2008

El apodo y otros motes

Nuestros padres, o los que ya son padres, saben de la ilusión que es esperar a un bebe, y todo lo que la dulce espera conlleva, entre esos preparativos esta el escoger el nombre, algunos se van por los clásicos y sencillos Manuel, Cesar, Viviana, Blanca, etc. otros le buscan con mas enjundia y les ponen nombres que ni ellos pueden pronunciar, el colmo de esto, es que al crecer, todo el esfuerzo de buscar un nombre se viene abajo, porque todos acabamos por tener un diminutivo, o un apodo, ¿que les parece esta lista de apodos?
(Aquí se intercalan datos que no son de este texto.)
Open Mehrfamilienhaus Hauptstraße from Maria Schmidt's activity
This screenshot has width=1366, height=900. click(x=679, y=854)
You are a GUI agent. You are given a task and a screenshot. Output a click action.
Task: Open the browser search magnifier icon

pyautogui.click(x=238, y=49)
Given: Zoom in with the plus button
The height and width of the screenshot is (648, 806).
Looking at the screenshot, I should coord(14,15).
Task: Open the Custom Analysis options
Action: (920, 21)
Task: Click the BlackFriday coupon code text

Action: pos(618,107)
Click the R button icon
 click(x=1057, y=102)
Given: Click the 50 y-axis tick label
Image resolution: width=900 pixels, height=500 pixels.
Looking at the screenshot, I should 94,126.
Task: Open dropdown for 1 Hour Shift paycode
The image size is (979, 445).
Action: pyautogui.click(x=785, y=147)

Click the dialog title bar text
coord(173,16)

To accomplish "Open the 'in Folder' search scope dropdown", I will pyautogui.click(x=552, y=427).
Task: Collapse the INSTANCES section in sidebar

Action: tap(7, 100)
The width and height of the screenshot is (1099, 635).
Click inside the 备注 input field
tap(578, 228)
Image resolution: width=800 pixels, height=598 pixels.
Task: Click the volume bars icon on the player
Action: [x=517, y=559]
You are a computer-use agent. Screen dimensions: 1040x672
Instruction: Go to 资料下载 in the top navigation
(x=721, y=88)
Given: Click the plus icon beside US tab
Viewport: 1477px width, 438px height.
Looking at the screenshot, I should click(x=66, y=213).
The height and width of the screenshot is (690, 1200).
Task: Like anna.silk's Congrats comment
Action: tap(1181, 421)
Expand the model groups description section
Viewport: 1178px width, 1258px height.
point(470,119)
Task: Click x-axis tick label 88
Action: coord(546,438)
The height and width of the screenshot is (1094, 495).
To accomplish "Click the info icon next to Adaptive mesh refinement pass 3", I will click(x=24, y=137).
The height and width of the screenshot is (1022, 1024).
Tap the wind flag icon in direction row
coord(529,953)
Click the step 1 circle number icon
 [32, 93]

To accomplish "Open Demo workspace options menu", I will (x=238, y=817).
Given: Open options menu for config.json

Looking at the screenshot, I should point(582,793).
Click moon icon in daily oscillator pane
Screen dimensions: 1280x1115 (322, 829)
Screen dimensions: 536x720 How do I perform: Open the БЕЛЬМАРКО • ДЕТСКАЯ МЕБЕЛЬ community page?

Espero que nadie se sienta identificado:

-El Corcholata, si no esta en el piso, esta en la botella
-El Aguja, de un lado pica y del otro lo ensartan
-La Alacrana, se defiende con la cola
-La Ecuación, esta llena de operaciones
-El Pozole, esta lleno de granos
-El Calambre, cuando se va es un alivio
-La Pijama, nada mas se usa para acostarse
-El Caracol, cornudo, arrastrado y baboso
-El Carbón, sino te quema, te ensucia
-El Cesarea, nunca ha visto una vagina, ni cuando nació
-El Chicle, nadie lo traga
-La fosforito, la frotan y pierde la cabeza
-El Gimnasio, es bueno, pero cansa
-El Leon, es el rey de los animales
-La Luna, anda de cuarto en cuarto, hasta que quedo llena
-La Palmera, se le trepan todos los monos
-El Tampón, esta en el mejor lugar, pero en el peor momento
-La Timbre, la tocan todos, menos el dueño
-La Media, abre la boca para meter la pata
-La Dálmata, por perra y manchada

A mí en la secundaria me decían La Monja, supongo que era porque siempre traje la falda debajo de la rodilla y nunca me doblaba las calcetas, en mi caso mis padres se esforzaron por ponerme un nombre (no es Susana) que significara todo lo que mi llegada representaba, y todo para que acabaran diciéndome Gusanita. Ni hablar.